The phrase “white supremacy culture” refers to how these white cultural norms keep white people in power and silence people of color. “White supremacy culture” can be at work even if all the given white folk in the institution want to be racially inclusive and diverse.
We who are white have to choose, consciously and deliberately, to refuse to be complicit in white supremacy culture. One way to start is by truly listening to people of color in our community. Just listen. As a relative new comer to the Cape I have learned so much by listening to African-American, Cape Verdean, Jewish, and Wampanoag persons I’ve met through groups like the Falmouth Racial Justice League and No Place For Hate. As one African-American resident of Falmouth told me, “This happy-go-lucky beach town is like a house with a shiny coat of white paint; it’s beautiful and nice but chip beneath the surface and you’ll find so much rot.”
We have a lot of work to do. Thankfully, there are many opportunities coming up to get started.

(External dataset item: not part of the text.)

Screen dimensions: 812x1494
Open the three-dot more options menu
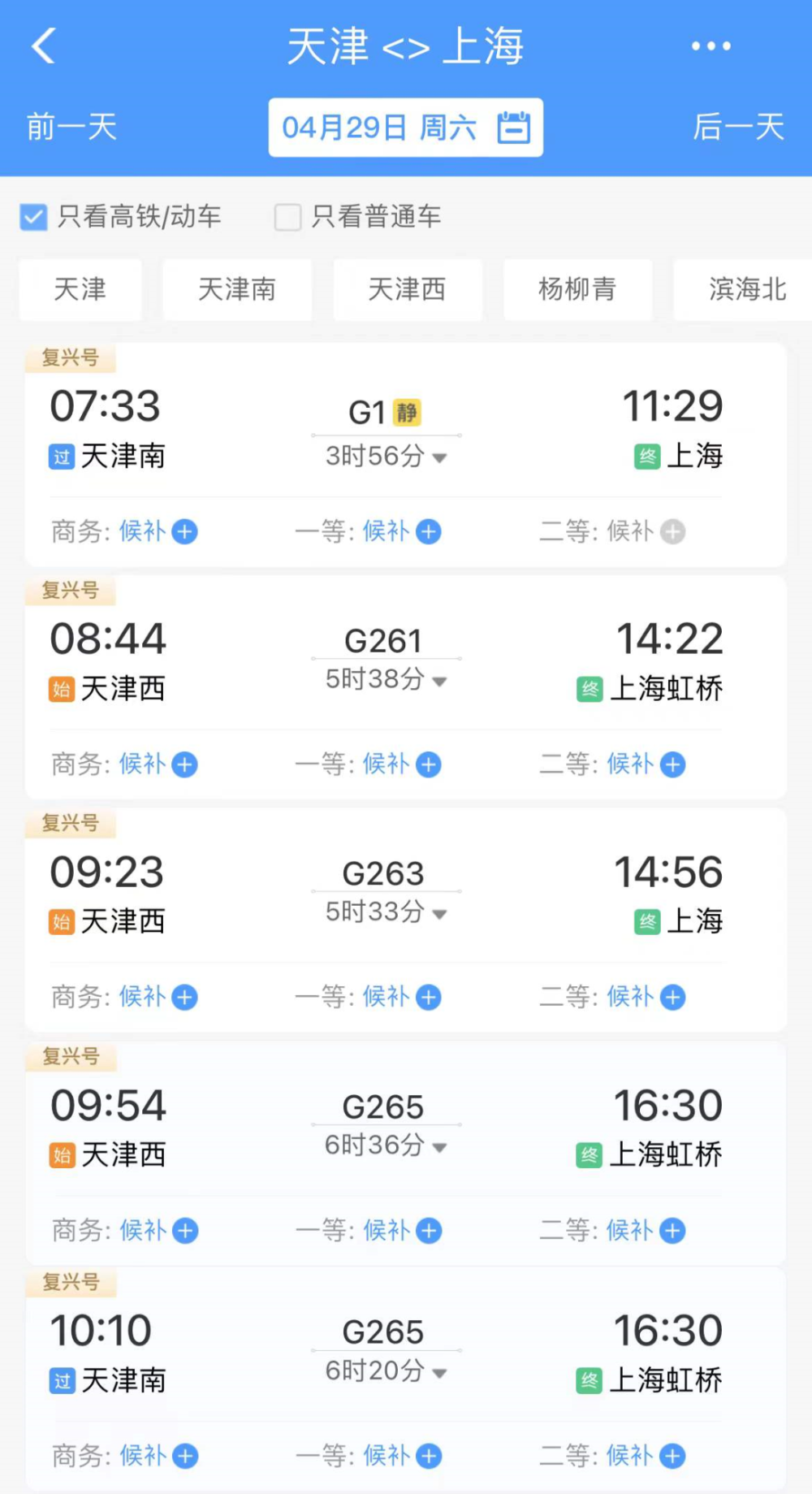click(x=710, y=46)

*On March 28th at 7:00 pm we’ll be showing “Journeys Into the Light: Untold Stories of Cape Cod.” This film tells the history of people of color on the Cape. Come and learn the true cultural complexity and diversity of this land we live on.
*On April 8th our Sunday service will feature music, readings, and reflections entirely by people of color, with a focus on Unitarian Universalists of color. Our faith may be majority-white but there are many persons of color among us. Their story is our story.
My fellow white persons:
Will you join me in refusing to be complicit with white supremacy culture?
Will you join me in doing what we can to build the diverse, multicultural Beloved Community we long for? Let’s get to work.